Reflexionó sobre su lista de enemigos. Rápidamente descartó al policía y a la fiscal haciendo un leve gesto con la mano, como si estuviera arañando un pedazo de oscuridad. Nunca había temido a los policías. Los consideraba demasiado impasibles y poco imaginativos para atraparlo. Se dedicaban a buscar pistas y pruebas, y nunca entendían que él era más bien una idea. Aunque esta vez quizá se habían acercado más que nunca, más de lo que se había acercado nadie desde 1944, pero aun así los consideraba muy por detrás de él. No obstante, la voz interior le recordó: «Pero la policía nunca antes había sabido de tu existencia.» Aquello lo hizo detenerse, hasta que su lado arrogante recordó que aquélla era precisamente la razón por la que se había tomado tantas molestias a lo largo de los años en tener siempre por lo menos dos identidades disponibles. El hecho de que no fuera frecuente que necesitara apresurarse daba fe de lo cuidadoso de su planificación. «Además —pensó con dureza—, lo de ahora no es diferente.»
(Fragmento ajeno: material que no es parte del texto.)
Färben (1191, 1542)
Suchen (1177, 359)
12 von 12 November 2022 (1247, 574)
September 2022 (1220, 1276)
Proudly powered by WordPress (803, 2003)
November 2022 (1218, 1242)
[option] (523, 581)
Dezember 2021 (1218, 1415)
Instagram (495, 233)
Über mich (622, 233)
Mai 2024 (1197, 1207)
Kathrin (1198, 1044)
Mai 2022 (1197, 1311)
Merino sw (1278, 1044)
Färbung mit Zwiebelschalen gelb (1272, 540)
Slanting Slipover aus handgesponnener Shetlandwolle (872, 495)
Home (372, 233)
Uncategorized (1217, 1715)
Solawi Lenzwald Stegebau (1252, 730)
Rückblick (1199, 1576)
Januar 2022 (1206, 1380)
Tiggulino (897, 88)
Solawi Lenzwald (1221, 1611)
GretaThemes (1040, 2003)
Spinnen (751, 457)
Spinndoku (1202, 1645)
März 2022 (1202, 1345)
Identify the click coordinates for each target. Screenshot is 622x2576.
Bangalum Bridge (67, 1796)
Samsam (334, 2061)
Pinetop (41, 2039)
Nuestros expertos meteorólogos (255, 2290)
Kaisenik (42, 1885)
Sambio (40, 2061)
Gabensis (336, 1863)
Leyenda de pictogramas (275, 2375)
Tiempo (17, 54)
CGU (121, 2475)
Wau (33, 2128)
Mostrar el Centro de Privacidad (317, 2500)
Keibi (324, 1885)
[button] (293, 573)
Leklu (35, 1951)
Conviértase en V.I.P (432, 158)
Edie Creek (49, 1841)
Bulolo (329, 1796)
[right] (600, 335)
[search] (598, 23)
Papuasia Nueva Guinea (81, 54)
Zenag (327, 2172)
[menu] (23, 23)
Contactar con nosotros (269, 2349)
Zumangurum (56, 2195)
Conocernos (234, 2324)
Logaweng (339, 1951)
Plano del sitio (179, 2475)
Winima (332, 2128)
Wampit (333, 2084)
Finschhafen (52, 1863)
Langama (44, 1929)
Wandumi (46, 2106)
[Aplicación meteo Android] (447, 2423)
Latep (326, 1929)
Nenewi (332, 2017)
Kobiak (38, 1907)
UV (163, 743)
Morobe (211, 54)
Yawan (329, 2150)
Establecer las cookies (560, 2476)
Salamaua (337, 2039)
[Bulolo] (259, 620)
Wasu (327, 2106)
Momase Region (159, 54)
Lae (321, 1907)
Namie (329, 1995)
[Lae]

Pero entonces pensó en aquel ex policía, el vecino de la anciana, y eso le hizo dudar. Aquel hombre le preocupaba más, sobre todo porque no entendía del todo por qué participaba en su búsqueda, y también porque no se parecía a sus víctimas habituales. La Sombra se hizo una imagen mental de Simon Winter y llevó a cabo una valoración rápida. «Parece concienzudo e inteligente. Tiene un instinto formidable. Pero esta noche no se encuentra aquí, y mañana estará aferrándose al vacío. Así pues, puede que sea peligroso, pero se mueve con lentitud y no dispone de conexiones. Además, ¿cuáles son sus recursos en realidad? La inteligencia y algo de experiencia. ¿Suficiente para atraparme? Por supuesto que no.»

Con todo, meneó la cabeza y se dijo: «Deberías haberlo matado aquella noche, en su apartamento. Tuvo suerte. Pues bien, ya no volverá a tenerla.»

Inspiró hondo y se imaginó a aquellos ancianos en el interior del apartamento. «Corren un peligro auténtico —se dijo—. Siempre lo han corrido.» En su pecho estalló una andanada de furia avivada por los antiguos recuerdos. «Siempre ha sido culpa de ellos. Desde el principio mismo. Ellos son los únicos que se acuerdan, los únicos que pueden identificarme.»

Por un momento se revolvió nervioso, pero enseguida se obligó a controlarse, aunque una rabia abrasadora le corría por el cuerpo. ¿Cuántos quedarían?, se preguntó de pronto. ¿Sólo aquellos dos? ¿Más? ¿Cuántos más podían aún acordarse de la Sombra?